Opinião: pão e circo
Na Roma antiga a adoção da política do "pão e circo", uma prática usada pelo poder para entreter populações enquanto os desmandos ocorriam, era contumaz. Muitos governantes ao redor do mundo, ao longo da história, usaram e, pasme, continuam promovendo "pão e circo" para se perpetuar no poder.
A política do "pão e circo" surgiu na Roma antiga e se consolidou na fase imperial, sendo iniciada pelo imperador Otávio Augusto e registrada pelo poeta Juvenal. Consistia em estabelecer meios para agradar a população plebeia, mantendo-a alienada e satisfeita.
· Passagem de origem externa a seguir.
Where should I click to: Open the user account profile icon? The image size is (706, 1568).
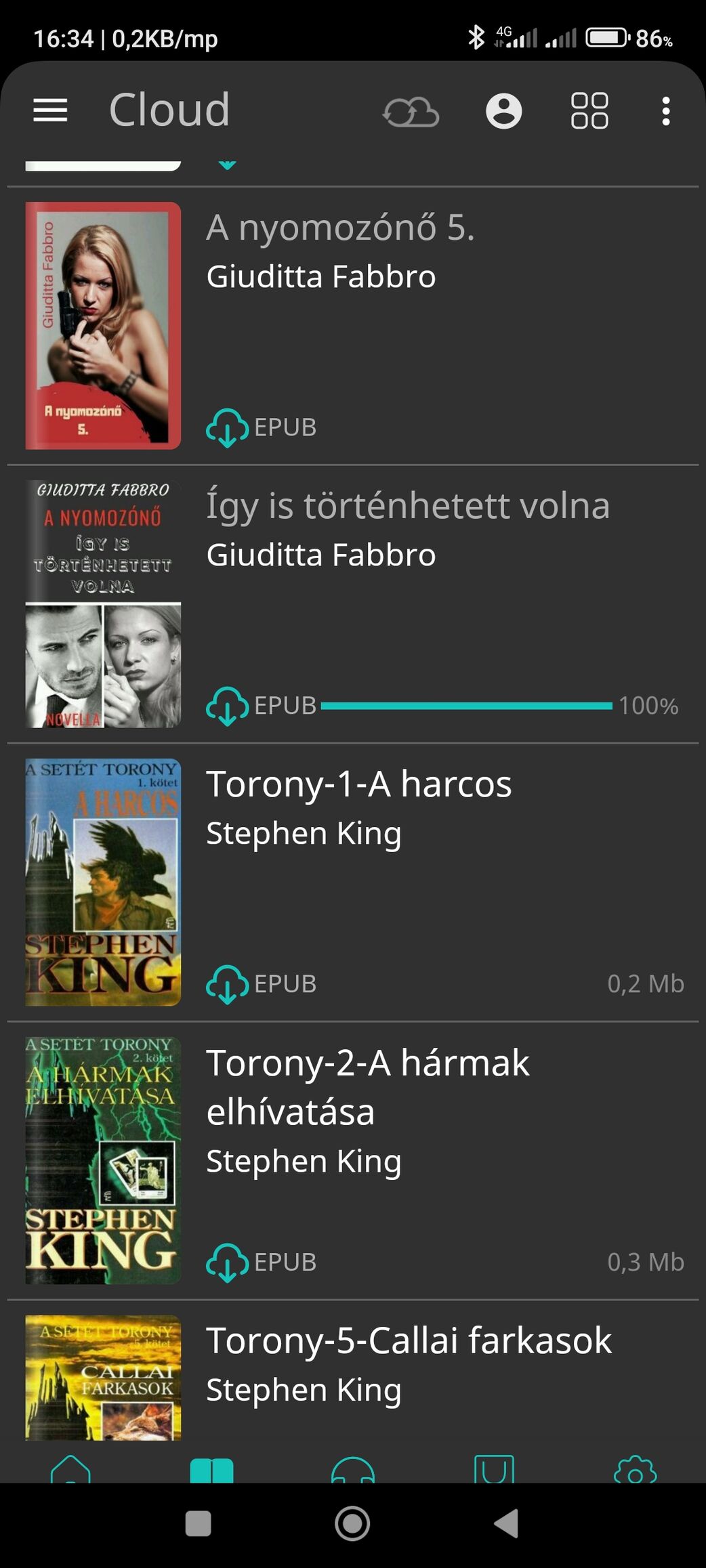pyautogui.click(x=503, y=110)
Por meio dessa política, as autoridades romanas distribuíam pão e trigo para os plebeus, além de eventos artísticos para entreter essa população. Apesar dessas tentativas, muitos historiadores atuais entendem que tais práticas eram muito limitadas para manter o povo totalmente alheio à política.
Será?
Olhando para nosso habitat não é bem assim. Ainda que transpareça aos olhos dos mais esclarecidos, vê-se que muitos ignoram o que ocorre ao seu redor. Enquanto os donos do poder se deleitam em espaços privilegiados, com serviços e mordomias, a plebe fica sob efeito hipnótico do circo armado, faça chuva, faça sol.
Na era digital, agora alimentada pelo uso da Inteligência Artificial, o "pão e circo" ganha novos ares. Com um celular na mão registra-se tudo e faz "viralizar" postagens nas plataformas.
Vendo o atentado em Donald Trump, ocorrido neste sábado durante um comício do candidato na Pensilvânia, trouxe-me à memória, 2018, fato registrado em Juiz de Fora.
Curioso é que os dois personagens vítimas têm semelhanças não somente de cunho ideológico, mas, sobretudo, na maneira como agem diante da massa.